Berdasarkan teks tentang pameran fotografi ISI Surakarta, jelaskan dalam satu hingga tiga kalimat mengapa inisiatif pameran ini dilahirkan.

━━ Teks Sumber

ISI Surakarta Hadirkan Pameran Fotografi Intervensi Seni untuk Atasi Darurat Kesehatan Mental Remaja

Tanggal

Di tengah situasi darurat kesehatan mental  yang melanda remaja Indonesia, sebuah pendekatan inovatif berbasis seni visual diluncurkan di Surakarta. Institut Seni Indonesia (ISI) Surakarta bersama komunitas fotografi Art Culture and Archive (ARCA) menggelar pameran advokasi bertajuk “Stories of Me: Resiliensi pada Remaja melalui Fotografi” yang dibuka pada Kamis, 20 November 2025, di Tafata Art Hub, Surakarta.

Kegiatan ini merupakan realisasi dari hibah kompetitif Program Inovasi Seni Nusantara (PISN) Tahun Anggaran 2025 yang didanai penuh oleh Direktorat Jenderal Pendidikan Tinggi, Riset, dan Teknologi (Kemendiktisaintek). Program ini membuktikan bahwa seni dapat bertransformasi menjadi solusi konkret bagi permasalahan sosial.

Inisiatif ini lahir sebagai respons terhadap data Indonesia National Adolescent Mental Health Survey (I-NASMHS) yang mencatat satu dari tiga remaja Indonesia memiliki masalah kesehatan mental. Riset lokal memperkuat urgensi ini dengan temuan bahwa 47% pelajar di Kota Solo pernah mengalami perundungan verbal.

Ketua Tim Pelaksana PISN, Dr. Andry Prasetyo, S.Sn., M.Sn., menegaskan bahwa pendekatan konvensional seringkali menempatkan remaja sebagai objek pasif.

“Melalui hibah PISN ini, kami menerapkan metode Participatory Photo Storytelling yang menggabungkan teknik Photovoice dan kerangka naratif EDFAT. Kami memberdayakan remaja dan seniman komunitas untuk menjadi narator aktif, mengubah kerentanan trauma menjadi kekuatan visual yang membangun resiliensi,” ujar Andry.

━━━━
━━ Cuplikan Dataset

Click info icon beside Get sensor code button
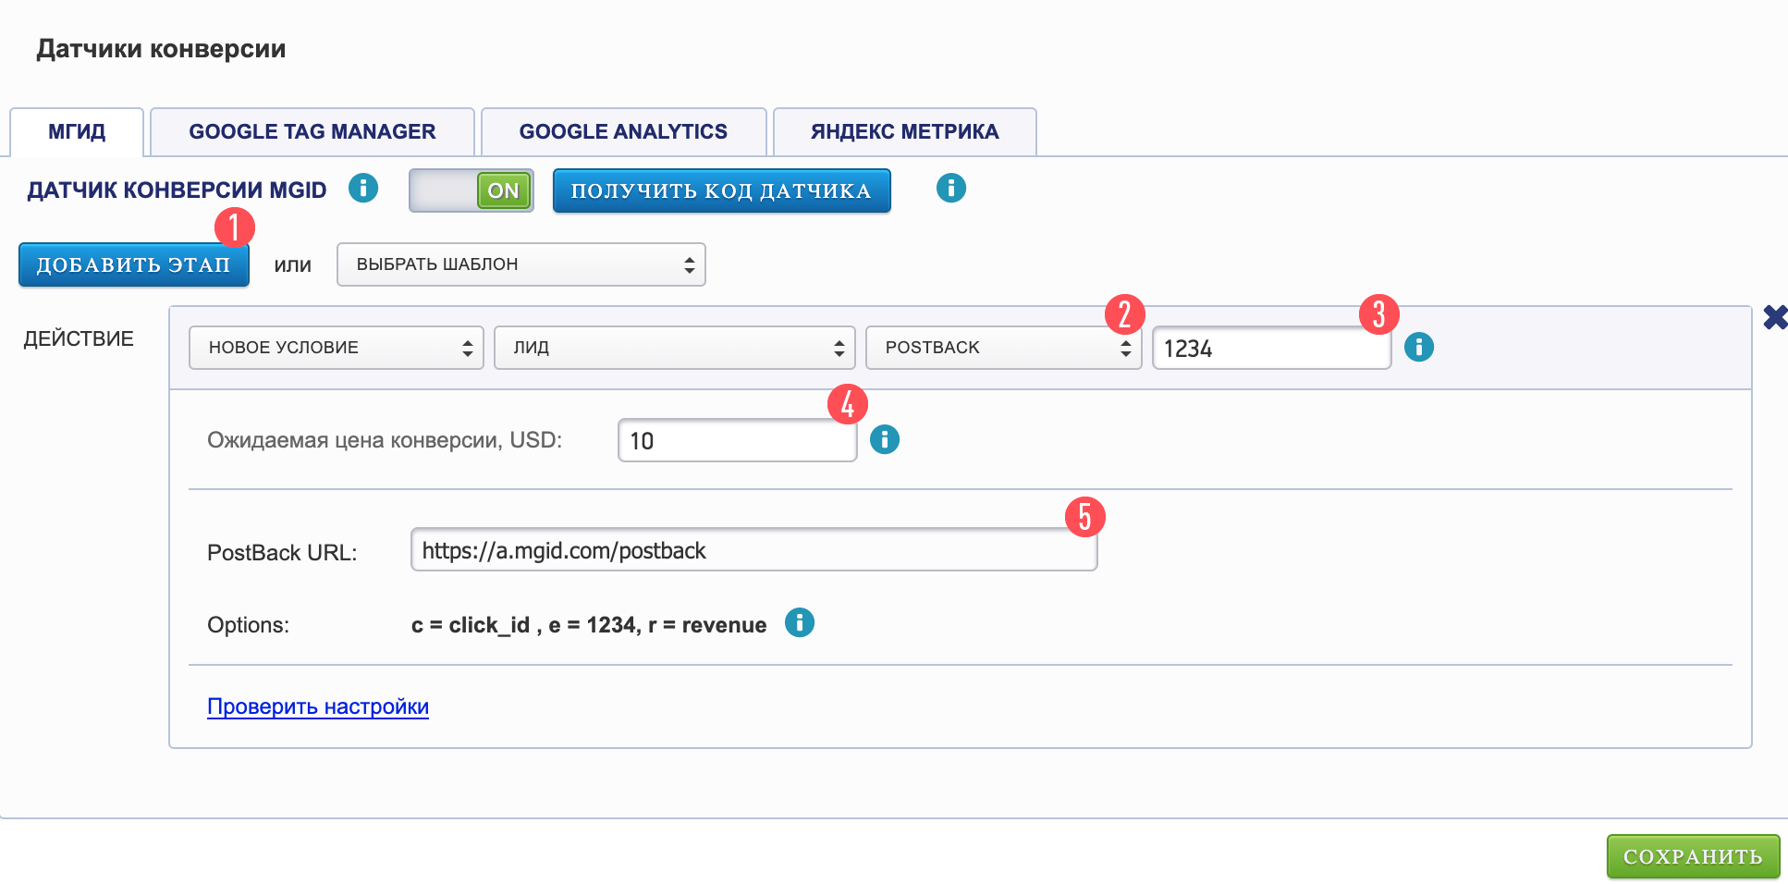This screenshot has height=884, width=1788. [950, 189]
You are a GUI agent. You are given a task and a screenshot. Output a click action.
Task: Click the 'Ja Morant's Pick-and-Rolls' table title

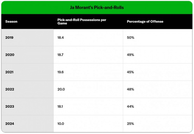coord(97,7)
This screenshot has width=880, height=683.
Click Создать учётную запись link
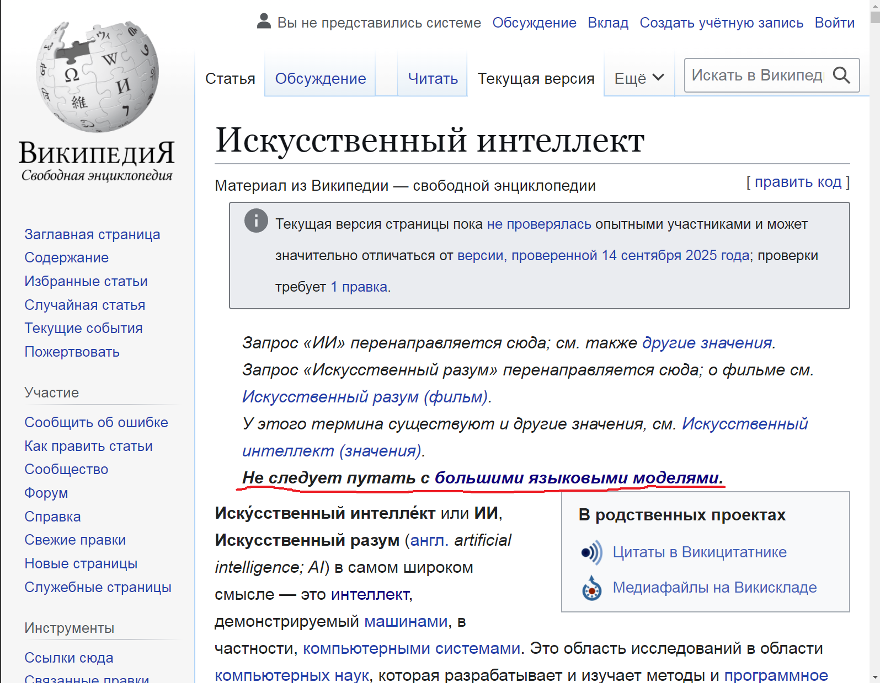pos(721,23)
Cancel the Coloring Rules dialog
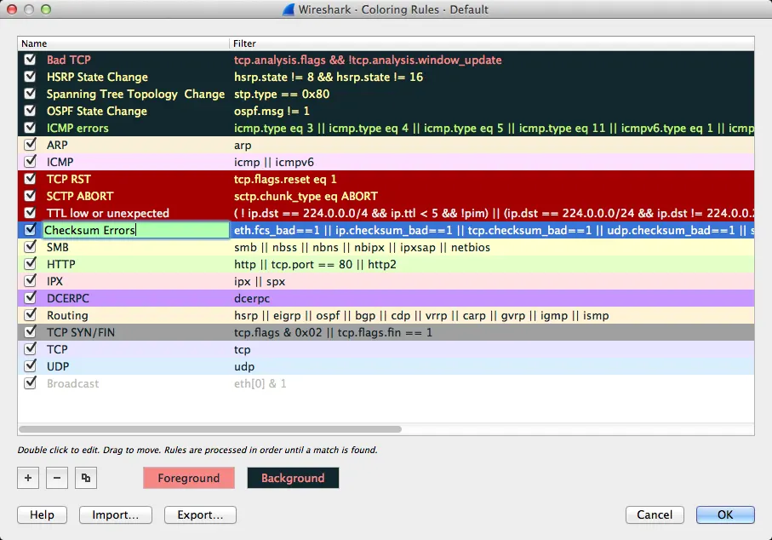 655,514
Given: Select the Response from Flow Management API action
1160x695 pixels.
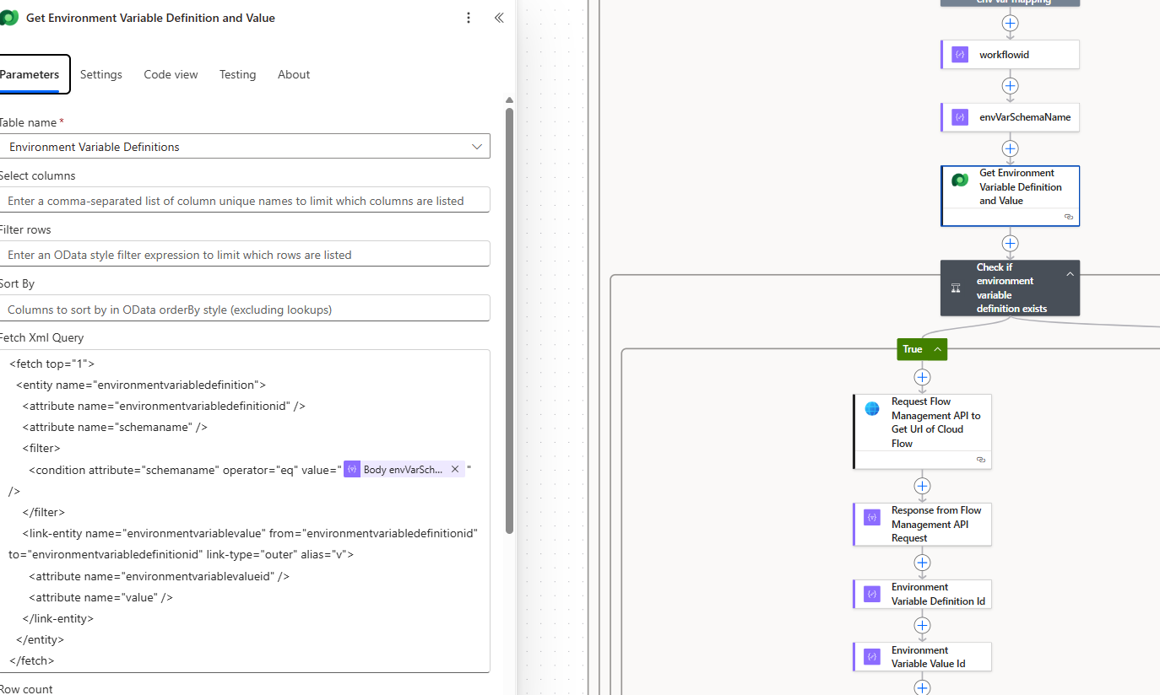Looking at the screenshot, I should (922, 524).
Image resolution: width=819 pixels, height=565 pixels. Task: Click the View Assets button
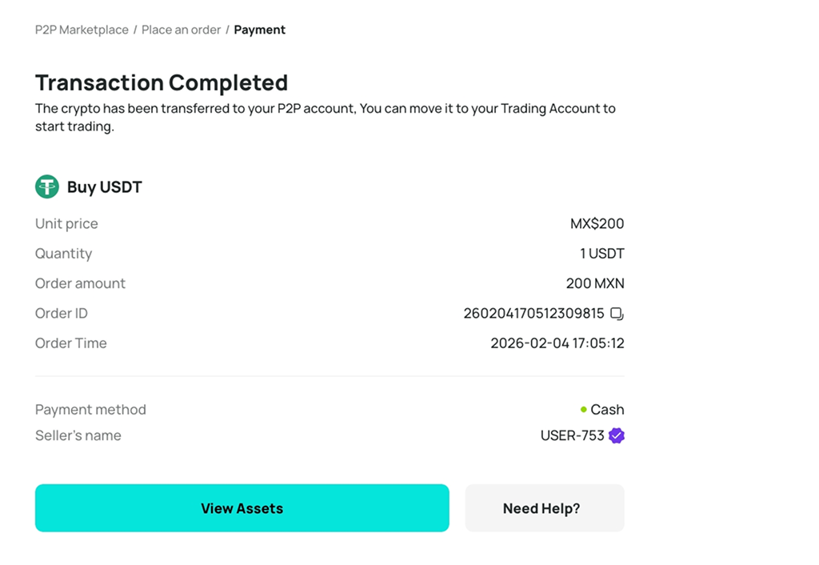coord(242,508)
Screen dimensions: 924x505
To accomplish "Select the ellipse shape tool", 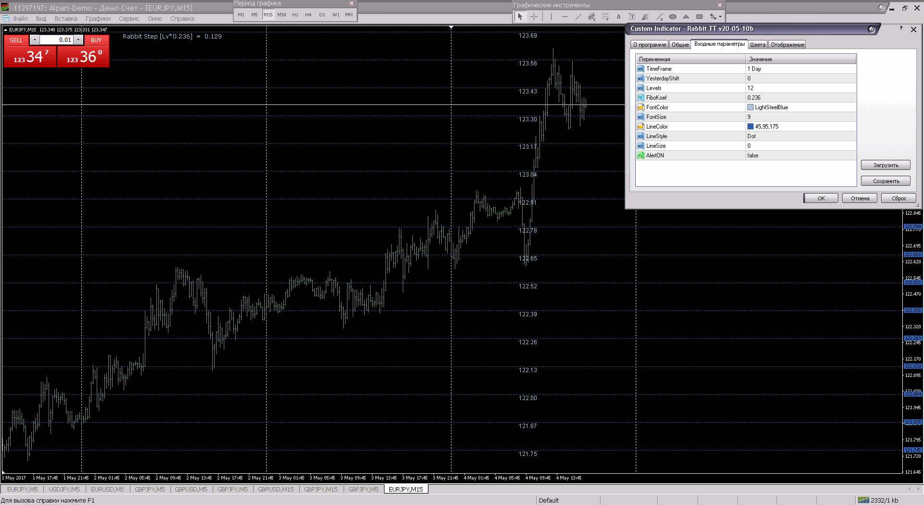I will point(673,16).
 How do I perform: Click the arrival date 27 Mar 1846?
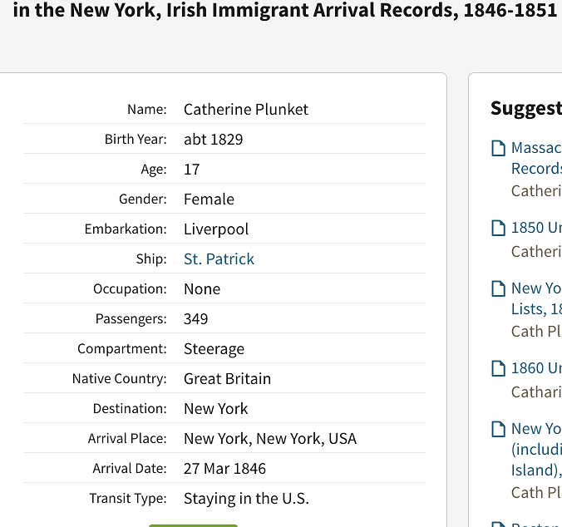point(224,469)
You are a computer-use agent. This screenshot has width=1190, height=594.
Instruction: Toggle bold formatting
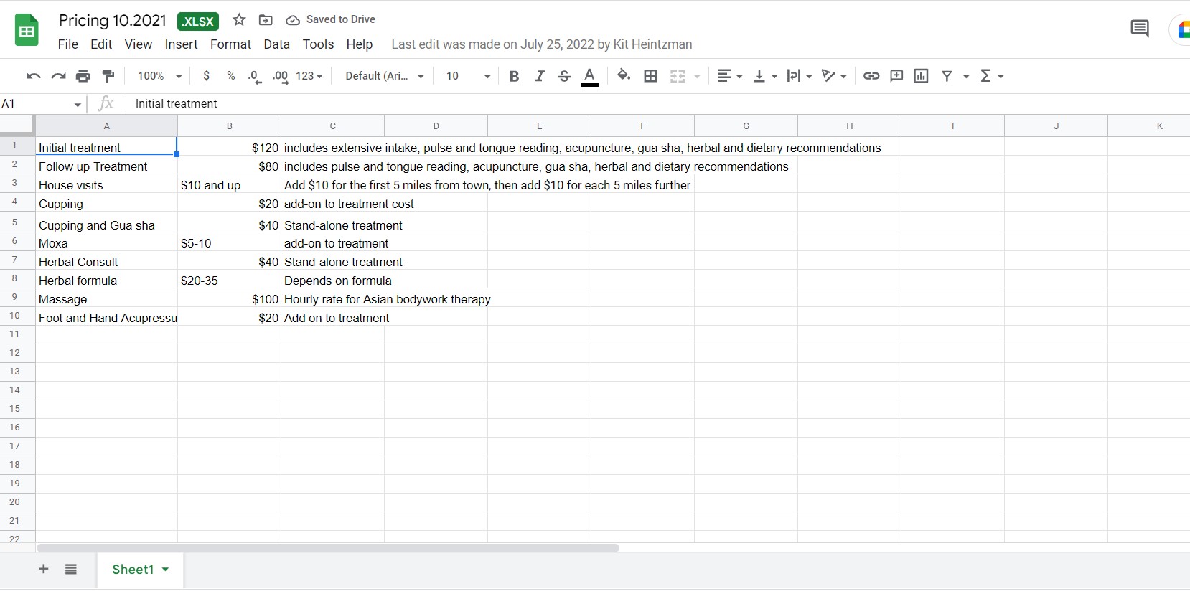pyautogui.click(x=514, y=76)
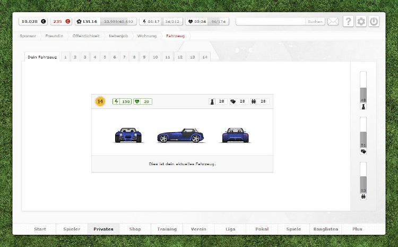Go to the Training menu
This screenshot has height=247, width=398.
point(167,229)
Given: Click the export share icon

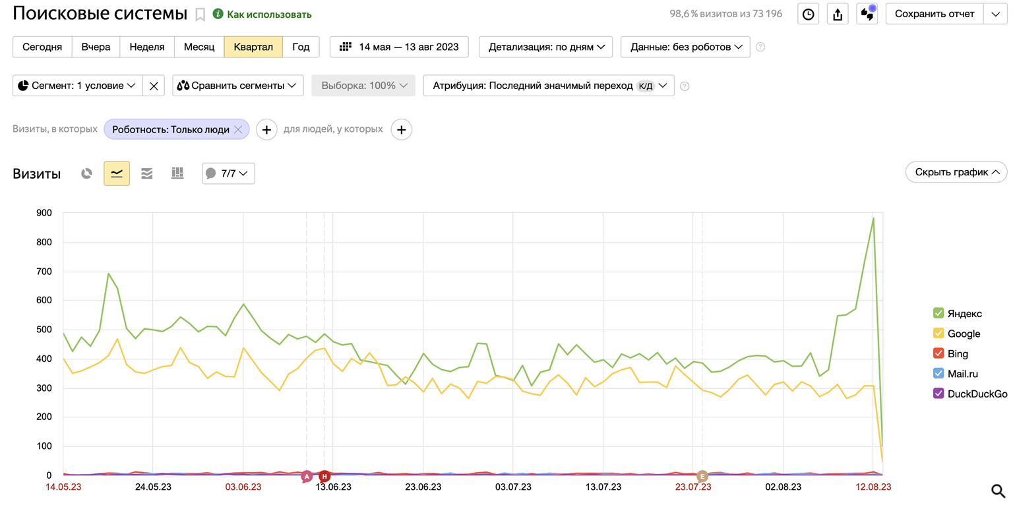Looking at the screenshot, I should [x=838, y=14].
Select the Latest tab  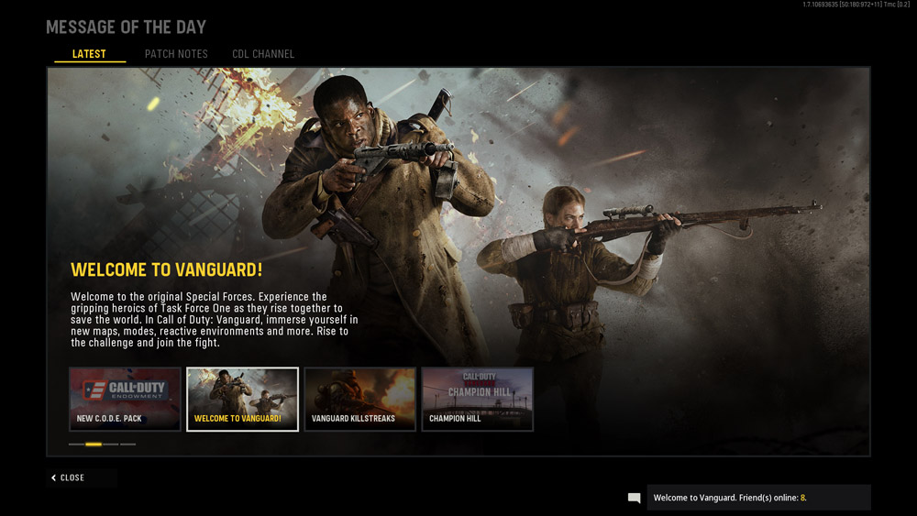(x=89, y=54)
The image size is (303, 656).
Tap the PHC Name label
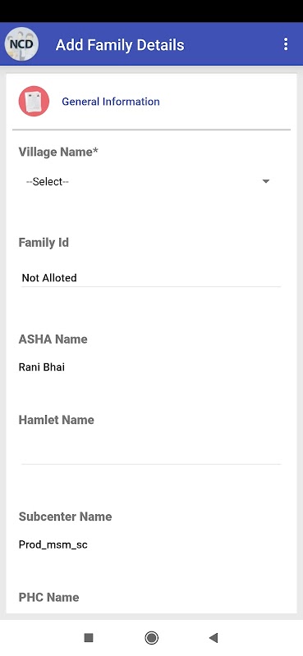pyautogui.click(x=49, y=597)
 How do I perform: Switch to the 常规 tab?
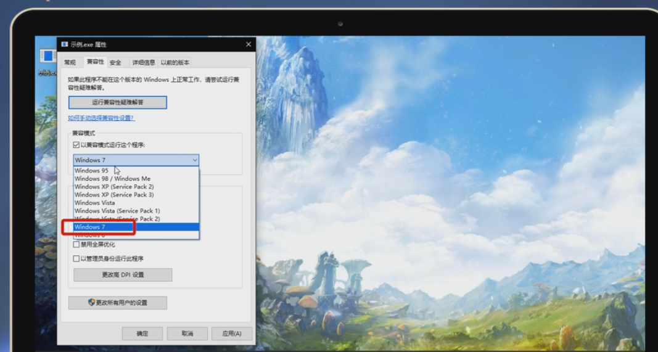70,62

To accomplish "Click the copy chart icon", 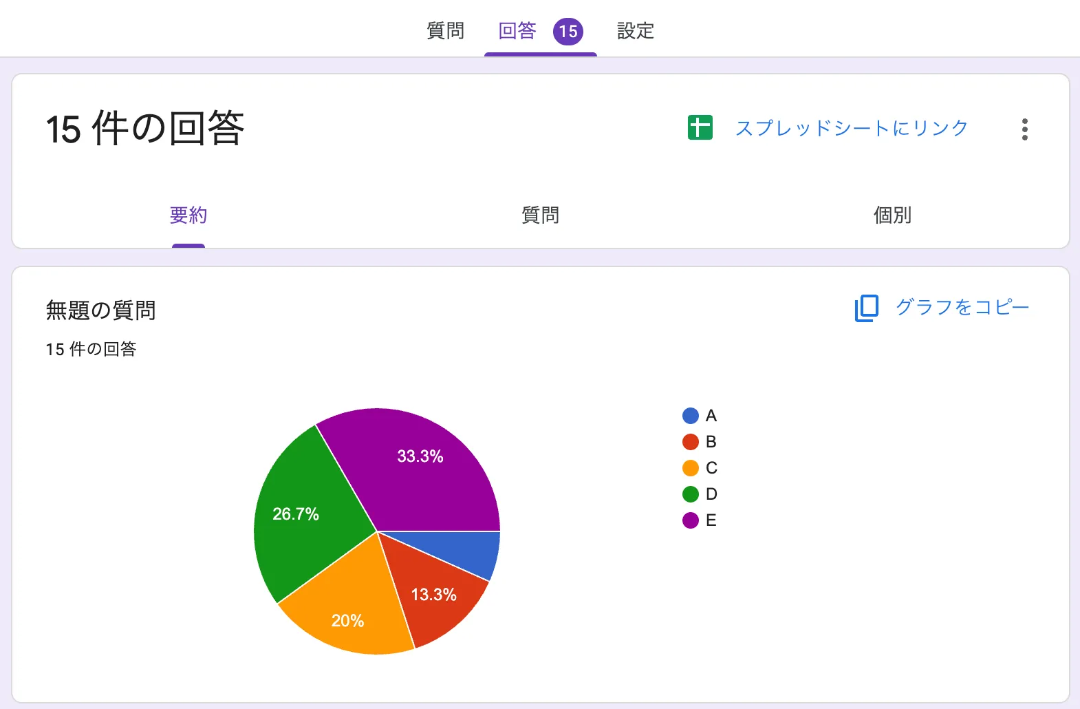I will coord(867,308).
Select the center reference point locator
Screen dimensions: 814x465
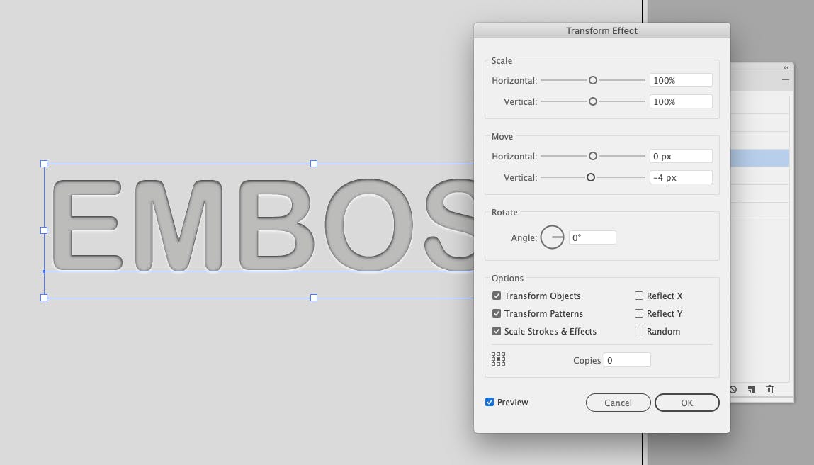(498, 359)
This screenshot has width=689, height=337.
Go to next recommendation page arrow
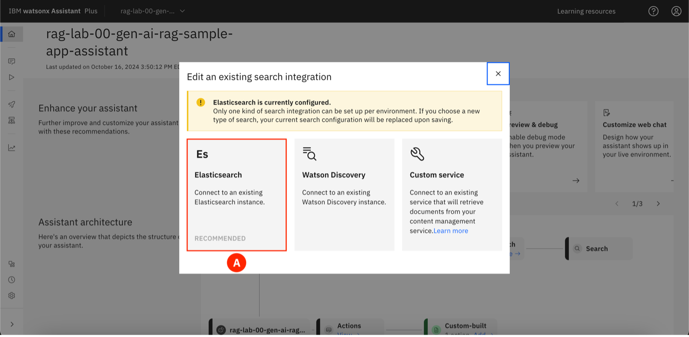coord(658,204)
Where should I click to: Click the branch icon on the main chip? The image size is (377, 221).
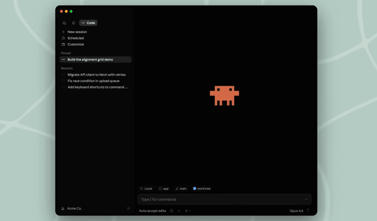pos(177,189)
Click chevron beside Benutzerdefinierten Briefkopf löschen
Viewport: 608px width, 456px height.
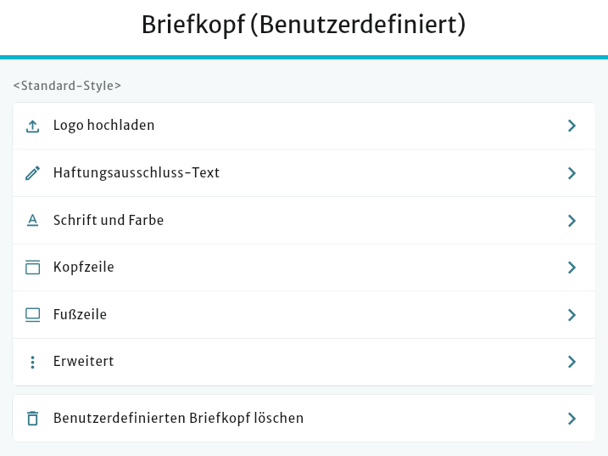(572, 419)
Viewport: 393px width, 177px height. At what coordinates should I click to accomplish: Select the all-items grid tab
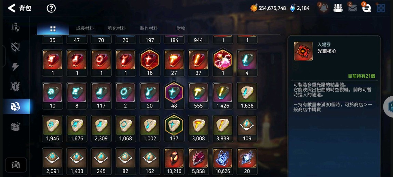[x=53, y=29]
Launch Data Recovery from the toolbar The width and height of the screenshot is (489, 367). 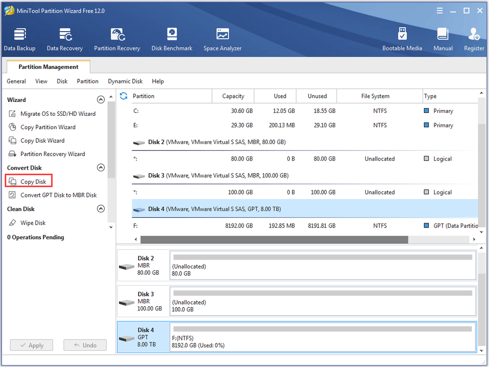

━━━━

### Jawaban Tugas
Inisiatif ini lahir sebagai respons terhadap data Indonesia National Adolescent Mental Health Survey (I-NASMHS), yang mencatat bahwa satu dari tiga remaja Indonesia memiliki masalah kesehatan mental. Urgensinya diperkuat oleh riset lokal yang menemukan bahwa 47% pelajar di Kota Solo pernah mengalami perundungan verbal.